A talk must be had with R. I’d like to know just how this so-called “open relationship” works, its history. And I am going to visit my man next week for a couple of days.

I will know when I get back.

Drift again

She is indeed his confidante. How totally random is that? And she’s completely trustworthy. So it’s all good.

What’s better is that I got to deal with the fear, coming to the Oh Well stage all on my own: Oh well, whatever he said, it can’t really hurt me, and if he really is a jerk, I never have to speak to him again. But it’s nice to know the guy is okay after all.

Drift: the update

So I get a wall post on FB today, from someone who lives far enough away I never see her: “I hear you met my friend …” and a ❤ heart at the end.
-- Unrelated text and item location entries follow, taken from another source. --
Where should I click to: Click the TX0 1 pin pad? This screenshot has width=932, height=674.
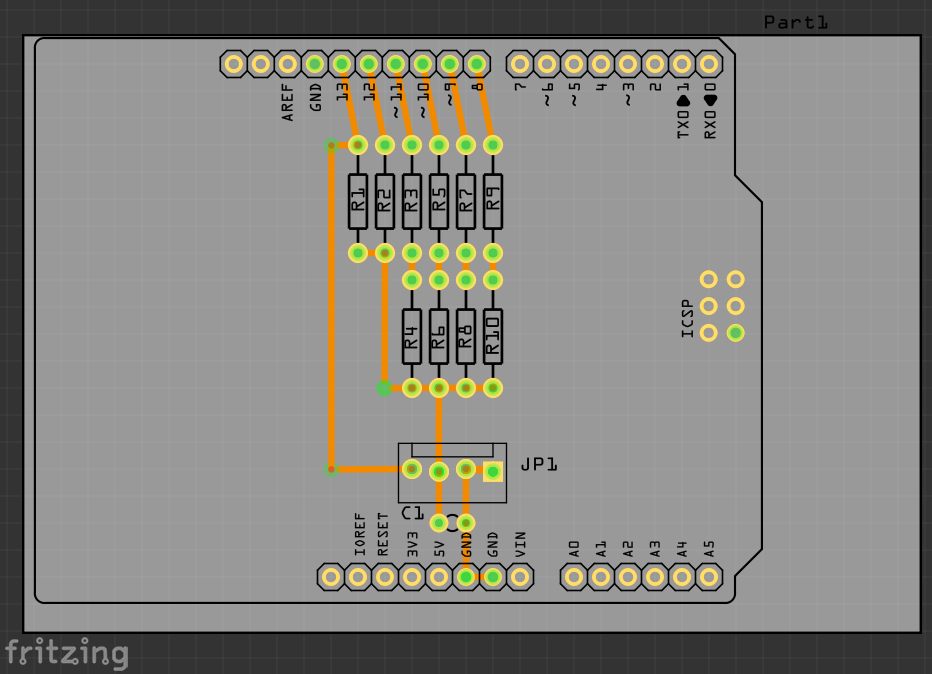coord(681,63)
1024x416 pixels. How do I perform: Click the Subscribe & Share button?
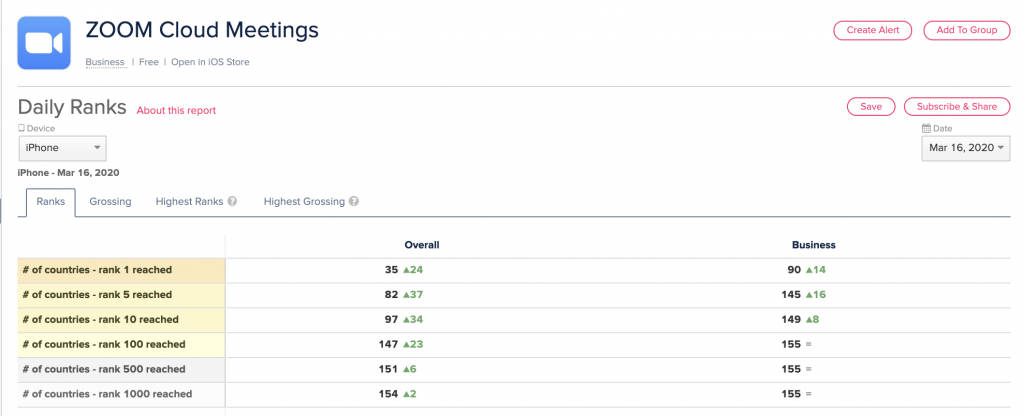tap(957, 107)
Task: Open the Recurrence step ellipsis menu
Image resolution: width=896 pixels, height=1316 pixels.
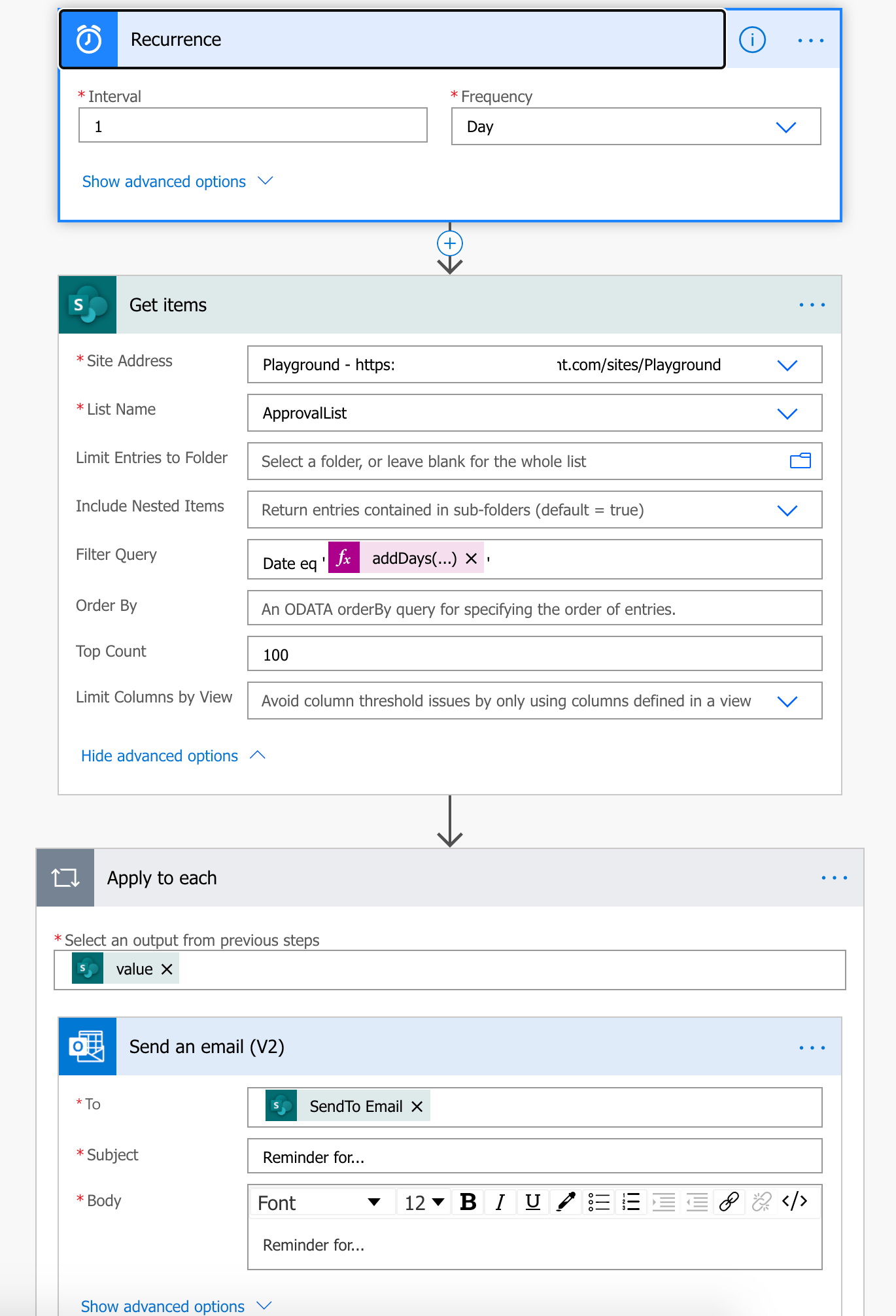Action: click(x=810, y=41)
And I am, like, shit. Too bad your friend is a total blabbermouth. What did he do, go to a July 4th party and tell everyone there I hit on him, showing my card the whole while?  How else would this totally random connection occur?

What the hell is wrong with people? Why do I even try? Silence is the best policy. This whole state is one small town. No wonder I don’t have any friends.

On the other hand, at least I know the guy’s name now. Oh, and he’s a musician–hence the flash. But he’s not on my happy list at the moment.